'''
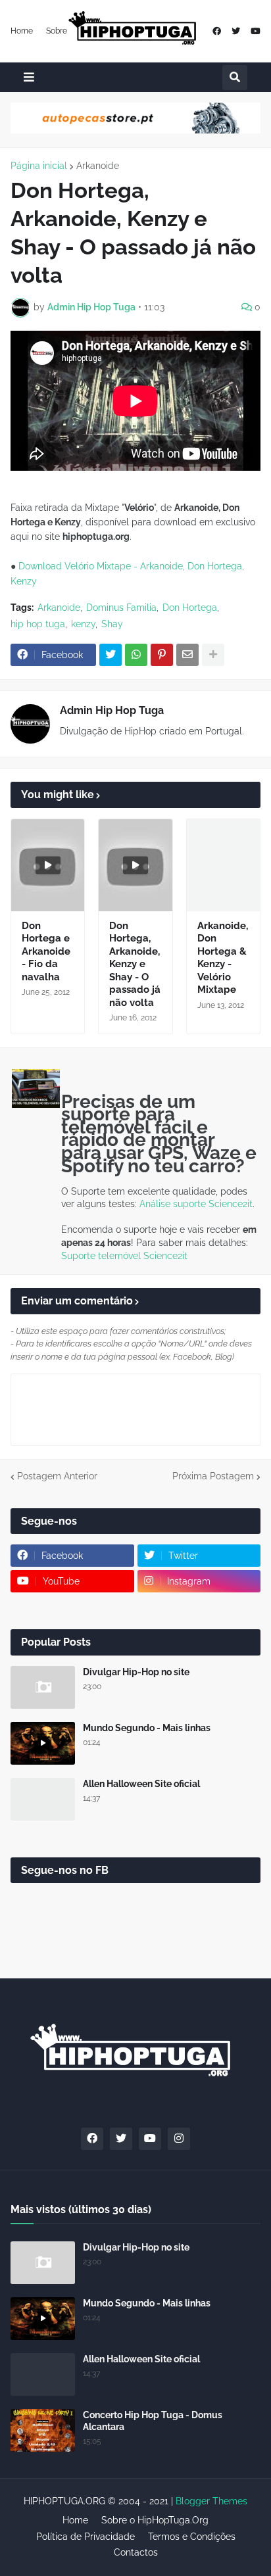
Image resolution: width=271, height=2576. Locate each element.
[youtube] (255, 31)
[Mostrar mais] (213, 655)
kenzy (83, 624)
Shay (112, 624)
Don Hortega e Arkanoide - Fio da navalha (46, 951)
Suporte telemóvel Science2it (124, 1256)
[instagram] (179, 2139)
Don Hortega (189, 607)
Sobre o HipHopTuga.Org (155, 2520)
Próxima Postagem (213, 1476)
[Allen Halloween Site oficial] (43, 1799)
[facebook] (216, 31)
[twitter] (236, 31)
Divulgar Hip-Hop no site (136, 1672)
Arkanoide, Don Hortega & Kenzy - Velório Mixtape (222, 958)
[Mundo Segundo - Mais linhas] (43, 1743)
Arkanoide (97, 165)
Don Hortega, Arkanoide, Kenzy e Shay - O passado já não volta (134, 964)
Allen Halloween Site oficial (141, 1783)
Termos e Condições (191, 2536)
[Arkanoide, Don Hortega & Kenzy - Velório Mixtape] (223, 865)
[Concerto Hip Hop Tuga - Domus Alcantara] (43, 2430)
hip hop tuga (38, 624)
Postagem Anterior (57, 1476)
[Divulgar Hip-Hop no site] (43, 1687)
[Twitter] (110, 655)
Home (22, 31)
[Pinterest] (162, 655)
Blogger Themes (211, 2501)
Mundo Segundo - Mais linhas (146, 1728)
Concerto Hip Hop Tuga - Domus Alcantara (152, 2421)
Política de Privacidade (85, 2536)
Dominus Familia (121, 607)
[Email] (187, 655)
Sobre (56, 31)
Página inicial (39, 165)
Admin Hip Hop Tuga (112, 710)
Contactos (136, 2552)
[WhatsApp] (136, 655)
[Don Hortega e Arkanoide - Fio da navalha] (47, 865)
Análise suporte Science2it (196, 1204)
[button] (29, 77)
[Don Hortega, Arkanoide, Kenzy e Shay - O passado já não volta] (135, 865)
'''
TASK OBJECTIVE: Leaving out the pictures, repeat all the entries exactly as they stand.

SOLUTION BELOW:
Image resolution: width=271, height=2576. Locate each element.
[youtube] (255, 31)
[Mostrar mais] (213, 655)
kenzy (83, 624)
Shay (112, 624)
Don Hortega e Arkanoide - Fio da navalha (46, 951)
Suporte telemóvel Science2it (124, 1256)
[instagram] (179, 2139)
Don Hortega (189, 607)
Sobre o HipHopTuga.Org (155, 2520)
Próxima Postagem (213, 1476)
[Allen Halloween Site oficial] (43, 1799)
[facebook] (216, 31)
[twitter] (236, 31)
Divulgar Hip-Hop no site (136, 1672)
Arkanoide, Don Hortega & Kenzy - Velório Mixtape (222, 958)
[Mundo Segundo - Mais linhas] (43, 1743)
Arkanoide (97, 165)
Don Hortega, Arkanoide, Kenzy e Shay - O passado já não volta (134, 964)
Allen Halloween Site oficial (141, 1783)
Termos e Condições (191, 2536)
[Arkanoide, Don Hortega & Kenzy - Velório Mixtape] (223, 865)
[Concerto Hip Hop Tuga - Domus Alcantara] (43, 2430)
hip hop tuga (38, 624)
Postagem Anterior (57, 1476)
[Divulgar Hip-Hop no site] (43, 1687)
[Twitter] (110, 655)
Home (22, 31)
[Pinterest] (162, 655)
Blogger Themes (211, 2501)
Mundo Segundo - Mais linhas (146, 1728)
Concerto Hip Hop Tuga - Domus Alcantara (152, 2421)
Política de Privacidade (85, 2536)
Dominus Familia (121, 607)
[Email] (187, 655)
Sobre (56, 31)
Página inicial (39, 165)
Admin Hip Hop Tuga (112, 710)
Contactos (136, 2552)
[WhatsApp] (136, 655)
[Don Hortega e Arkanoide - Fio da navalha] (47, 865)
Análise suporte Science2it (196, 1204)
[button] (29, 77)
[Don Hortega, Arkanoide, Kenzy e Shay - O passado já não volta] (135, 865)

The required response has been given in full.